#### Texte cité
══════════

De manière plus globale, les enjeux de souveraineté sont au cœur des réflexions des entreprises qui sont à la recherche de levier pour débloquer les transitions vers le Cloud et l’adoption de la GenAI. Nous considérons que cette adoption requiert un effort significatif de mise sous maitrise de ces technologies : déploiement des technologies, définition de cadres de gouvernance et de contrôle, formation, gestion du changement… pour permettre aux entreprises de bénéficier du potentiel offert par ces technologies.
Le développement du cloud en Afrique repose également sur la mise en place d’une réglementation locale à même de conduire les pays du continent vers une souveraineté numérique pleine et entière. Il faut également encourager la collaboration entre les secteurs publics et privés afin d’accroître les investissements dans ce secteur. C’est au final l’ensemble de ces dynamiques qui permettront aux pays africains de saisir la révolution numérique en cours, où le cloud occupe une place centrale.

══════════

#### Énoncé A
Résumez en deux phrases le passage ci-dessus sur la souveraineté numérique et le cloud.
#### Énoncé B
Rédigez la suite du passage sur la souveraineté numérique et le cloud, en reprenant après sa dernière phrase.

#### Données fournies
══════════

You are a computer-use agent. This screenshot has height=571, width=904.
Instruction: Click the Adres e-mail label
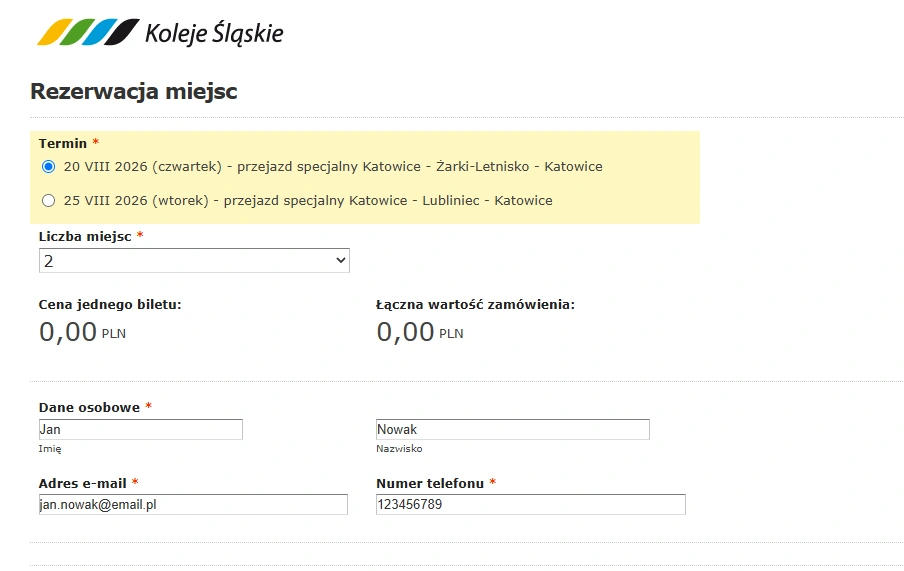point(82,483)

══════════

#### Réponse attendue A
Les entreprises placent la souveraineté au cœur de leurs réflexions pour débloquer la transition vers le Cloud et l'adoption de la GenAI, ce qui exige un effort significatif de maîtrise : déploiement, cadres de gouvernance et de contrôle, formation et gestion du changement. En Afrique, le développement du cloud repose aussi sur une réglementation locale menant à une pleine souveraineté numérique et sur une collaboration public-privé accrue pour stimuler l'investissement, afin que les pays du continent saisissent la révolution numérique où le cloud occupe une place centrale.

#### Réponse attendue B
Les nouvelles technologies comme l’intelligence artificielle effraient autant qu’elles fascinent. Quels seraient les conseils de PwC pour profiter de ces opportunités sans en subir les menaces ?
Chez PwC, nous croyons fermement que la technologie doit servir les intérêts de l’humain. Notre approche est centrée sur l’utilisation de la technologie pour créer de la valeur ajoutée, renforcer la confiance et contribuer à un avenir durable.
La réinvention et l’innovation que les entreprises font aujourd’hui pour connecter plus d’expériences numériques en utilisant les derniers outils technologiques sont cruciales pour rester compétitives. Les outils de l’Intelligence Artificielle Générative (GenAI) permettent de synthétiser rapidement des informations issues de sources diverses pour faciliter la prise de décision humaine. Ils permettent d’aller plus loin en évoluant sans contraintes et en permettant aux collaborateurs de se concentrer sur des transactions à plus forte valeur ajoutée. Ces outils permettent également d’améliorer la vitesse et la qualité des activités dans l’ensemble de l’organisation, ainsi que la rapidité et la qualité des décisions, et enfin ils permettent de réduire les coûts grâce à l’automatisation pour plus d’efficacité et à moindre coûts.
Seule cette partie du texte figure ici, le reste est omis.